Abstract:Automated Reinforcement Learning (AutoRL) is a relatively new area of research that is gaining increasing attention. The objective of AutoRL consists in easing the employment of Reinforcement Learning (RL) techniques for the broader public by alleviating some of its main challenges, including data collection, algorithm selection, and hyper-parameter tuning.
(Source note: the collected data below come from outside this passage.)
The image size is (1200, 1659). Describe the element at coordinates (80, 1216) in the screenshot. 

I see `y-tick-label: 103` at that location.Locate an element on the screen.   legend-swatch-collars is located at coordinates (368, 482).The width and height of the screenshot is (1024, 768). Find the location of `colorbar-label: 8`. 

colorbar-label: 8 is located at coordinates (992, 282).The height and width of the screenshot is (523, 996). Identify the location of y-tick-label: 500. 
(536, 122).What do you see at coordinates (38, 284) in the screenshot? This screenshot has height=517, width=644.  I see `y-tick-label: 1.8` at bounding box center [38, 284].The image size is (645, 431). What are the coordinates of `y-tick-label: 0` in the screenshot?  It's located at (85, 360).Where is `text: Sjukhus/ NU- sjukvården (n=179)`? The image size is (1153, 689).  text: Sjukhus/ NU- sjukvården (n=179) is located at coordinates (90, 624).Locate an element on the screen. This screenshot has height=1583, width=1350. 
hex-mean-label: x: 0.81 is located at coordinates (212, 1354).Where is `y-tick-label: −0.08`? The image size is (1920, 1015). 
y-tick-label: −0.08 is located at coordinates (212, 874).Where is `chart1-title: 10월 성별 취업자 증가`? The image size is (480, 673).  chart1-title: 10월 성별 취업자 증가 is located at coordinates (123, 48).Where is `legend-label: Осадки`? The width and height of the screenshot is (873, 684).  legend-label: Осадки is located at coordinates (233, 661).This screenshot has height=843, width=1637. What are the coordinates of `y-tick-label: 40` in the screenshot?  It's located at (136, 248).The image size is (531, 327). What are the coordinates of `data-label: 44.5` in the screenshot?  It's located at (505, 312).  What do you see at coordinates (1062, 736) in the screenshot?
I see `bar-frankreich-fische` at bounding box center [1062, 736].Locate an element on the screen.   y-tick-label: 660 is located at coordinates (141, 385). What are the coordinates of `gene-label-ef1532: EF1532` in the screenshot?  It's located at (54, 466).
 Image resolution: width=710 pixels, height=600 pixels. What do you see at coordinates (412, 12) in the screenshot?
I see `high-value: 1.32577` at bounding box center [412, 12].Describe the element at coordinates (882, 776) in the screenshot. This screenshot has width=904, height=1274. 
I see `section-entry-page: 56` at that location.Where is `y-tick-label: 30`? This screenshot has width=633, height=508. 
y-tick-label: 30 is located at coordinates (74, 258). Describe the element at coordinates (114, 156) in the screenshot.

In this work, we propose a general and flexible framework, namely ARLO: Automated Reinforcement Learning Optimizer, to construct automated pipelines for AutoRL. Based on this, we propose a pipeline for offline and one for online RL, discussing the components, interaction, and highlighting the difference between the two settings. Furthermore, we provide a Python implementation of such pipelines, released as an open-source library. Our implementation has been tested on an illustrative LQG domain and on classic MuJoCo environments, showing the ability to reach competitive performances requiring limited human intervention. We also showcase the full pipeline on a realistic dam environment, automatically performing the feature selection and the model generation tasks.